***** RECORDS PROVIDED *****
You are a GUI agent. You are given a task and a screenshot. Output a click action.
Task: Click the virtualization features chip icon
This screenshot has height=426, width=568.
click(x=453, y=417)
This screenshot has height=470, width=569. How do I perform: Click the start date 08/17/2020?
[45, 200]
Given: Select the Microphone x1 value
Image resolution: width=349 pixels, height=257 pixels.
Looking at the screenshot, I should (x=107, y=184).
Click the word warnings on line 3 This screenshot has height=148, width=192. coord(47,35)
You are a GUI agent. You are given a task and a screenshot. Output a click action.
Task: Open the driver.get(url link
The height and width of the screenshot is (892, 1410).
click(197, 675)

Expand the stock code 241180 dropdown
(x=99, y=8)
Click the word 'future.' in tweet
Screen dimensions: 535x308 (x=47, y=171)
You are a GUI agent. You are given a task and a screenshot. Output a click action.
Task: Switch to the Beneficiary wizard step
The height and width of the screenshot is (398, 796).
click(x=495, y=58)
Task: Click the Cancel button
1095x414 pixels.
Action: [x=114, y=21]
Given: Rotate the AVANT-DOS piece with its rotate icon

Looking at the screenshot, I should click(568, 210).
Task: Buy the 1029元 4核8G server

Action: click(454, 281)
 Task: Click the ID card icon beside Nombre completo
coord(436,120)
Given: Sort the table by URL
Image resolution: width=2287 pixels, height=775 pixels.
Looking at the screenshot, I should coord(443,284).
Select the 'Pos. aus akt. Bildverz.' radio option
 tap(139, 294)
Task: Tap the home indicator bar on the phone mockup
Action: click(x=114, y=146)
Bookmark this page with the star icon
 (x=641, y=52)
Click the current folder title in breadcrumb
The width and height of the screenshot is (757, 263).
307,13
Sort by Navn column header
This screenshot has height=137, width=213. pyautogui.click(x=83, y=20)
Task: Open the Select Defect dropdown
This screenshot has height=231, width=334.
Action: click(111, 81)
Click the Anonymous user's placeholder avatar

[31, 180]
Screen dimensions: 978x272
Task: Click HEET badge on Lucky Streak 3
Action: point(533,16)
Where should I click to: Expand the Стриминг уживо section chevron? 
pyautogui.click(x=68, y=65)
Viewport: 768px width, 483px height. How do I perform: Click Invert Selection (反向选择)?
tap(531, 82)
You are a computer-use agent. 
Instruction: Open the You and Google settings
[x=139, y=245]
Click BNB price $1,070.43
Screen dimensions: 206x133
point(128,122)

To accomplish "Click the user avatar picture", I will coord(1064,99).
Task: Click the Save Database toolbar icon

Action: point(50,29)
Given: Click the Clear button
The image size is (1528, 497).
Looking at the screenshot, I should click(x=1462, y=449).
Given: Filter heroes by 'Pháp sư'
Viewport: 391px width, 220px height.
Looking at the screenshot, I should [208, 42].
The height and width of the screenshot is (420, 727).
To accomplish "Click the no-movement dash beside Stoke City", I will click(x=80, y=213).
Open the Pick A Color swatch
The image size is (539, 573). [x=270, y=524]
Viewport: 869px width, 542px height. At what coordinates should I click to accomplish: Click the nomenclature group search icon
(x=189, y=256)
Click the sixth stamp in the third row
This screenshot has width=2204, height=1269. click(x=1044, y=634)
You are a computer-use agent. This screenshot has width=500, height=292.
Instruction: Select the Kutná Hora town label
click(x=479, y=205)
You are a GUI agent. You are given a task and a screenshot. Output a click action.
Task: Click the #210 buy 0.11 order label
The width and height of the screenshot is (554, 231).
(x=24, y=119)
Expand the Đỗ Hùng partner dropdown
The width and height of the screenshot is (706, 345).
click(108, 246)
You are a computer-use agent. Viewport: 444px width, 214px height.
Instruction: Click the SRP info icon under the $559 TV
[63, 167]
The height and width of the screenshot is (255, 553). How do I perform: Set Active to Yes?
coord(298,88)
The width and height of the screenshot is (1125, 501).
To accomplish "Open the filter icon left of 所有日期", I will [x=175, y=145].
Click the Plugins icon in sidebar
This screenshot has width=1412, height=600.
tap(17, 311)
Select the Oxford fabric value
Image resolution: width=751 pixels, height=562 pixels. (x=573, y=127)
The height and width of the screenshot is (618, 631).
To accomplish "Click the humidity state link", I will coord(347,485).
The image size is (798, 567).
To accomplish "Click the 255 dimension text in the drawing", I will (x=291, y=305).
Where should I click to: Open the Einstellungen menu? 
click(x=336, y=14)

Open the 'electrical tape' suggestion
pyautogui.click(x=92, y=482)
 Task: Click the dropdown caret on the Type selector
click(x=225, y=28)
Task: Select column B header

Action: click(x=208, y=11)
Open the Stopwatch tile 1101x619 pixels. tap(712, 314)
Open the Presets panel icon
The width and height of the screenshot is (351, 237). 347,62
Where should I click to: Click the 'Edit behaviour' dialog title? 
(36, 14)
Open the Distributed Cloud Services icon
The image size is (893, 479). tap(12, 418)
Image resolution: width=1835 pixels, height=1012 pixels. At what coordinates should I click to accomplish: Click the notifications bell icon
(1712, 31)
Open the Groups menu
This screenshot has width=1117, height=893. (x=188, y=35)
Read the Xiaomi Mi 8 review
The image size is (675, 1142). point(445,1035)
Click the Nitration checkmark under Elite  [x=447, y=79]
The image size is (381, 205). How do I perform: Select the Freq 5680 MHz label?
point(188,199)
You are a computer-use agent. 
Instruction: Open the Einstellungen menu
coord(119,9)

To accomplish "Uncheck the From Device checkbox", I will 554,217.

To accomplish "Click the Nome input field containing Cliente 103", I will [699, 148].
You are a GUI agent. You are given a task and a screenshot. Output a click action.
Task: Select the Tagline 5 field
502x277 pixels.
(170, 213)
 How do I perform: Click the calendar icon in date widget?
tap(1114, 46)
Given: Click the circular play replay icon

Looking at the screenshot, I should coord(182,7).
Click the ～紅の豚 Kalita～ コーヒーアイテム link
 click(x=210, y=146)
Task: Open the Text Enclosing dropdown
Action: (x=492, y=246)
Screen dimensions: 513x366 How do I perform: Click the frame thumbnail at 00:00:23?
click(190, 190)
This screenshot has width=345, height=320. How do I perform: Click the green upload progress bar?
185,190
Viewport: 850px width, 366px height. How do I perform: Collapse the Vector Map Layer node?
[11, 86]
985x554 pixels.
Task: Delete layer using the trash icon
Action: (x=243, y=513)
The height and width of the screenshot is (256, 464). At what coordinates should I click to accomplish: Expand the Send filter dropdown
*****
All lines above from the line with "Click the sixth stamp in the third row" through the line with "Click the Nitration", both included, are to be set down exactly, with nothing else.

Click the sixth stamp in the third row
This screenshot has width=2204, height=1269. click(x=1044, y=634)
You are a computer-use agent. This screenshot has width=500, height=292.
Instruction: Select the Kutná Hora town label
click(x=479, y=205)
You are a GUI agent. You are given a task and a screenshot. Output a click action.
Task: Click the #210 buy 0.11 order label
The width and height of the screenshot is (554, 231).
(x=24, y=119)
Expand the Đỗ Hùng partner dropdown
The width and height of the screenshot is (706, 345).
click(108, 246)
You are a computer-use agent. Viewport: 444px width, 214px height.
Instruction: Click the SRP info icon under the $559 TV
[63, 167]
The height and width of the screenshot is (255, 553). How do I perform: Set Active to Yes?
coord(298,88)
The width and height of the screenshot is (1125, 501).
To accomplish "Open the filter icon left of 所有日期", I will [x=175, y=145].
Click the Plugins icon in sidebar
This screenshot has width=1412, height=600.
tap(17, 311)
Select the Oxford fabric value
Image resolution: width=751 pixels, height=562 pixels. (x=573, y=127)
The height and width of the screenshot is (618, 631).
To accomplish "Click the humidity state link", I will coord(347,485).
The image size is (798, 567).
To accomplish "Click the 255 dimension text in the drawing", I will (x=291, y=305).
Where should I click to: Open the Einstellungen menu? 
click(x=336, y=14)

Open the 'electrical tape' suggestion
pyautogui.click(x=92, y=482)
 Task: Click the dropdown caret on the Type selector
click(x=225, y=28)
Task: Select column B header

Action: click(x=208, y=11)
Open the Stopwatch tile 1101x619 pixels. tap(712, 314)
Open the Presets panel icon
The width and height of the screenshot is (351, 237). 347,62
Where should I click to: Click the 'Edit behaviour' dialog title? 
(36, 14)
Open the Distributed Cloud Services icon
The image size is (893, 479). tap(12, 418)
Image resolution: width=1835 pixels, height=1012 pixels. At what coordinates should I click to accomplish: Click the notifications bell icon
(1712, 31)
Open the Groups menu
This screenshot has width=1117, height=893. (x=188, y=35)
Read the Xiaomi Mi 8 review
The image size is (675, 1142). point(445,1035)
Click the Nitration checkmark under Elite  [x=447, y=79]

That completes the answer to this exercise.